Objectives: CYP2C9 is a microsomal cytochrome P450 that receives electrons from P450 oxidoreductase (POR) to metabolize about 15% of clinically used drugs. Similar to many P450 enzymes, CYP2C9 is polymorphic, with the hypomorphic *2 and *3 variants accounting for about 20% of White alleles. POR is also polymorphic, with the amino acid sequence variant A503V accounting for 19-37% of alleles in different populations. We aimed to understand how polymorphisms in these two interacting proteins might affect drug metabolism.

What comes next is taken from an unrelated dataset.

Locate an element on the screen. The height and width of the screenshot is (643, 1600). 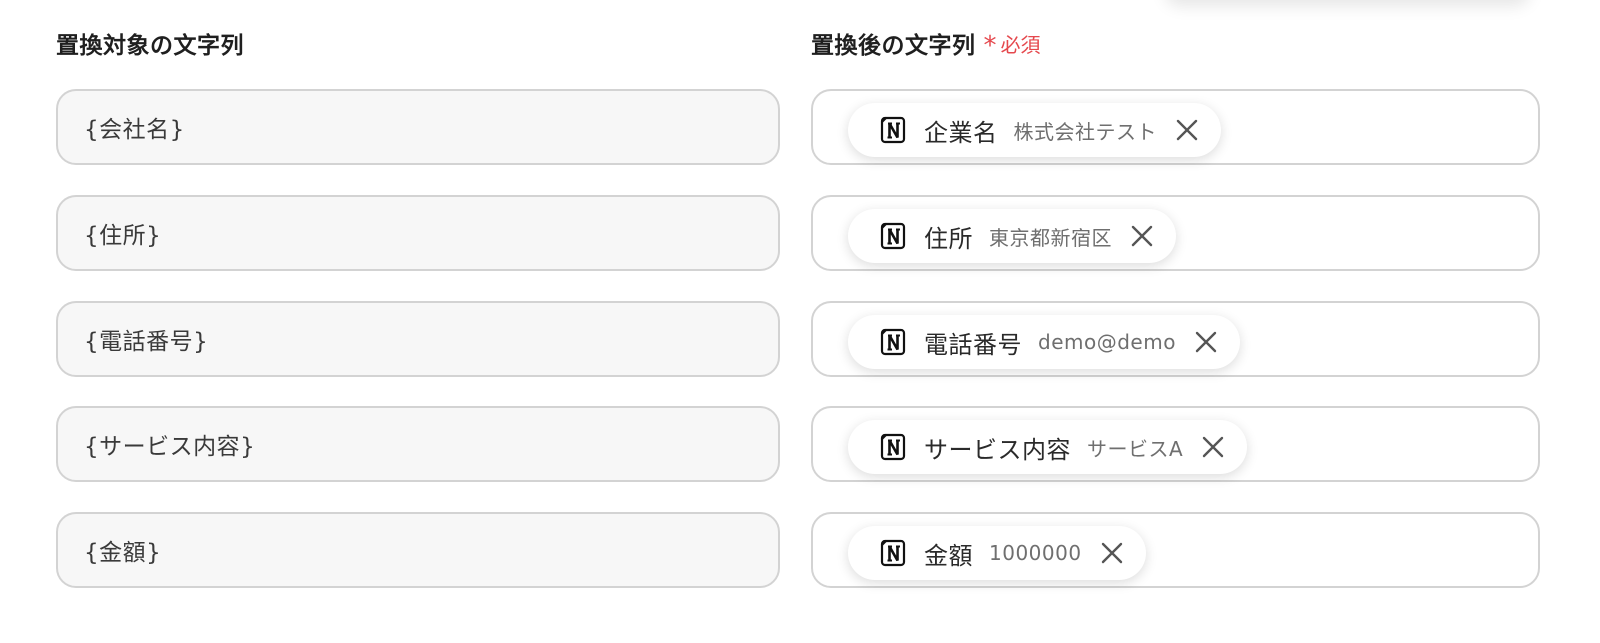
replacement-string-header: 置換後の文字列 * 必須 is located at coordinates (926, 43).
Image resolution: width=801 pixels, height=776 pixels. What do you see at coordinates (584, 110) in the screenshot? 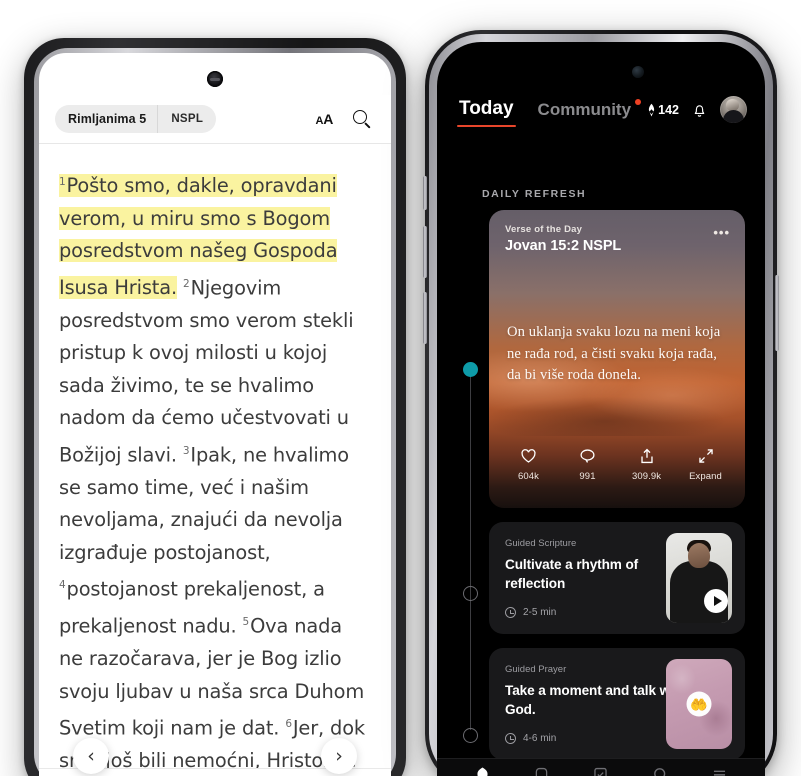
I see `tab-community-label: Community` at bounding box center [584, 110].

Methods: We assayed the activities of CYP2C9.1, CYP2C9.2, and CYP2C9.3 to metabolize diclofenac, flurbiprofen, and tolbutamide using a wild type or one of four POR variants (Q153R, A287P, R457H, and A503V). Human CYP2C9 and POR variants were expressed in bacteria, purified, and reconstituted in vitro and the Michaelis constant and maximum velocity were measured with each CYP2C9/POR combination and each substrate.

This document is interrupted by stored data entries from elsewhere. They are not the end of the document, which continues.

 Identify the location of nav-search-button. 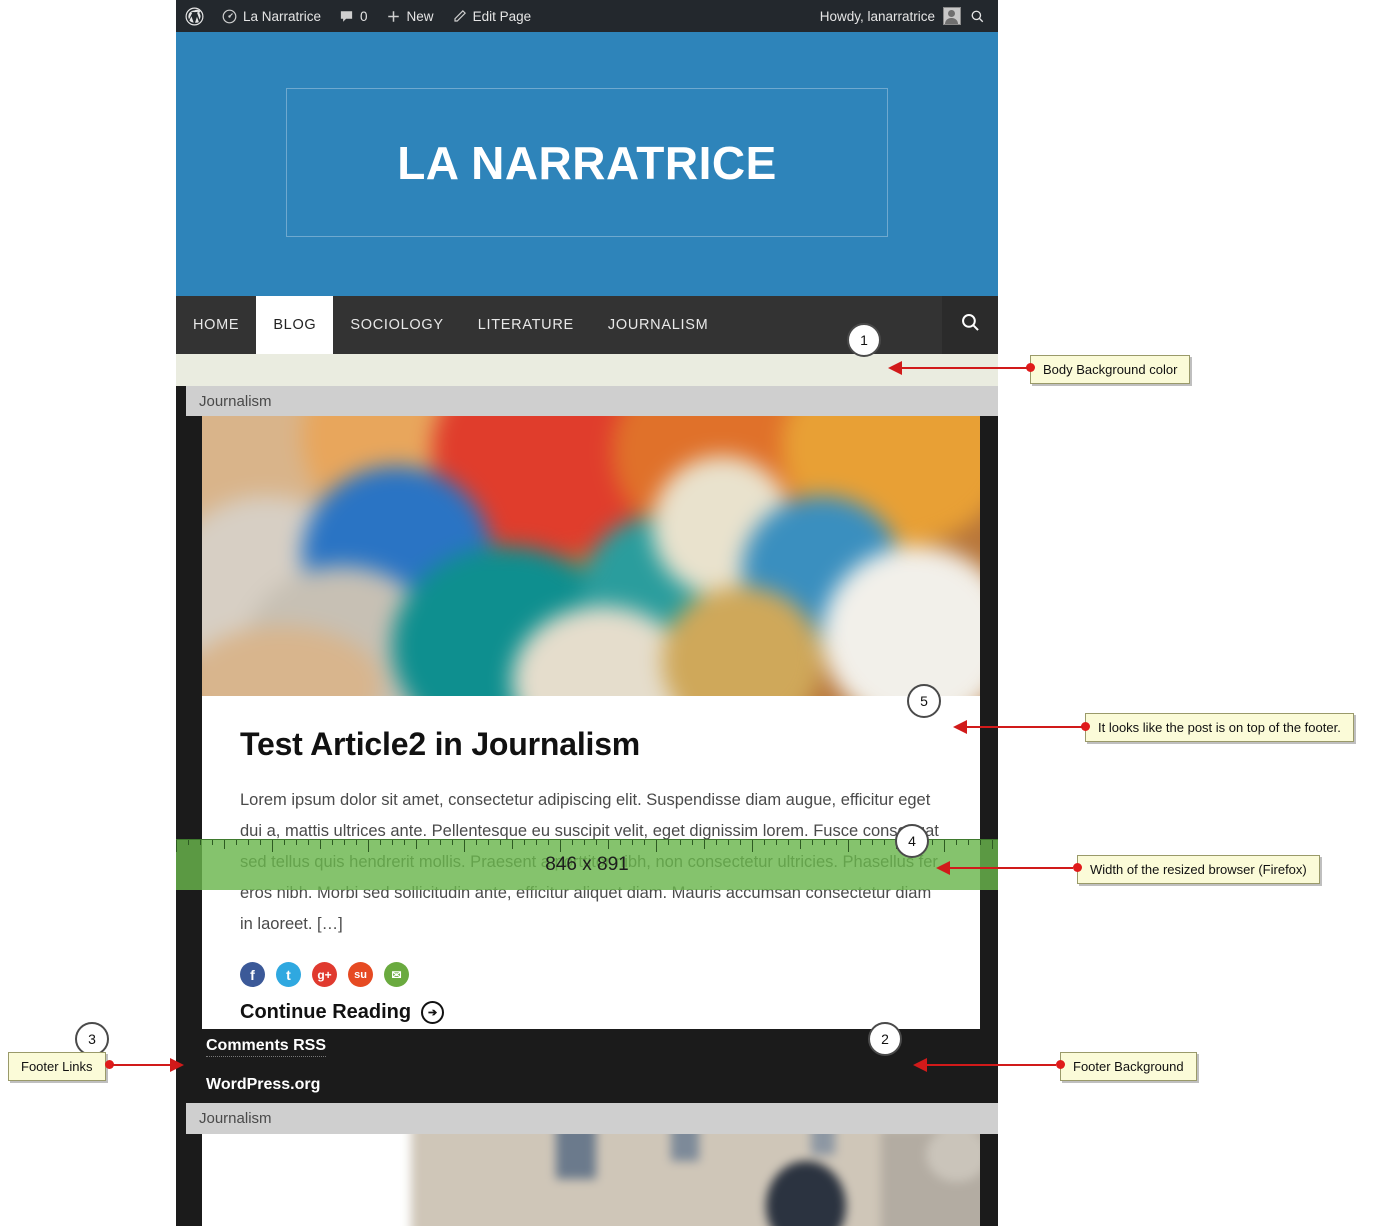
(970, 325).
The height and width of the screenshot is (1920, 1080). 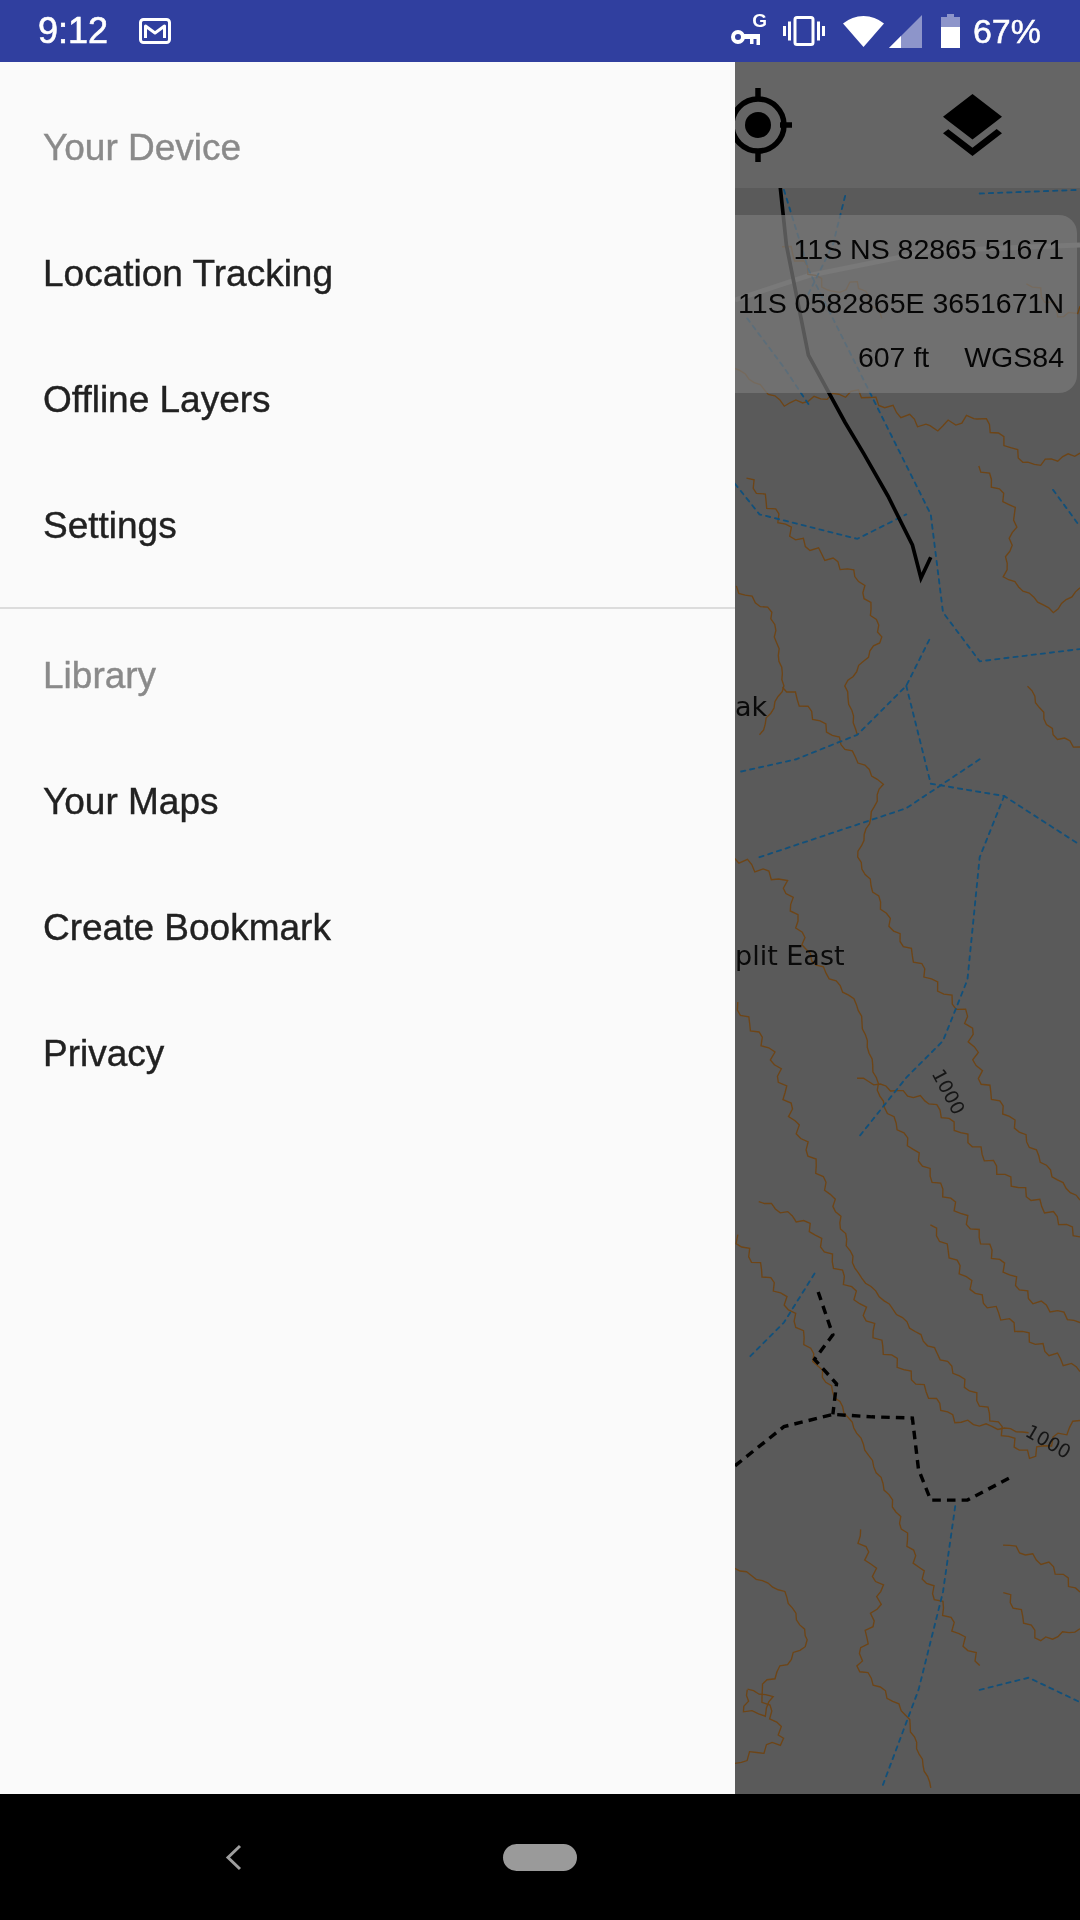 I want to click on menu-item: Offline Layers, so click(x=157, y=400).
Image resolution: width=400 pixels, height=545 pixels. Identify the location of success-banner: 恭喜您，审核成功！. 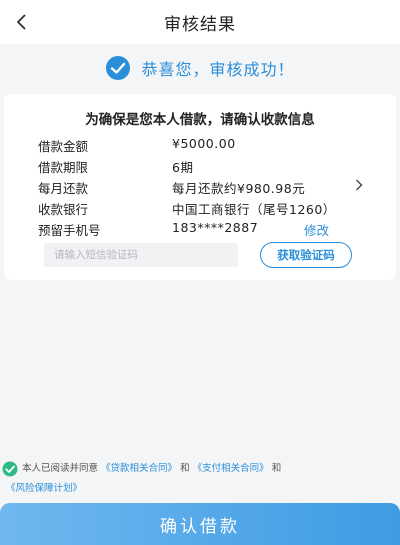
(200, 68).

Results: With wild-type POR, the CYP2C9 activities were CYP2C9.1>CYP2C9.2>>CYP2C9.3 with all three substrates. Both the common A503V polymorphism and the rare Q153R variant showed modest increases in activity with all three CYP2C9 isoforms and all three substrates. This is in contrast to previous studies in which A503V showed a modest loss of function with CYP1A2, CYP2C19, CYP2D6, CYP3A4, and CYP17A1. The disease-causing POR variants A287P and R457H had a very low or unmeasurable activity with all CYP2C9 isoforms and all substrates, which is consistent with their low activities with other CYPs.
Conclusion: POR variants affect CYP2C9 activities. The impact of a POR variant on catalysis varies with the isoform of CYP2C9 and the assay substrate.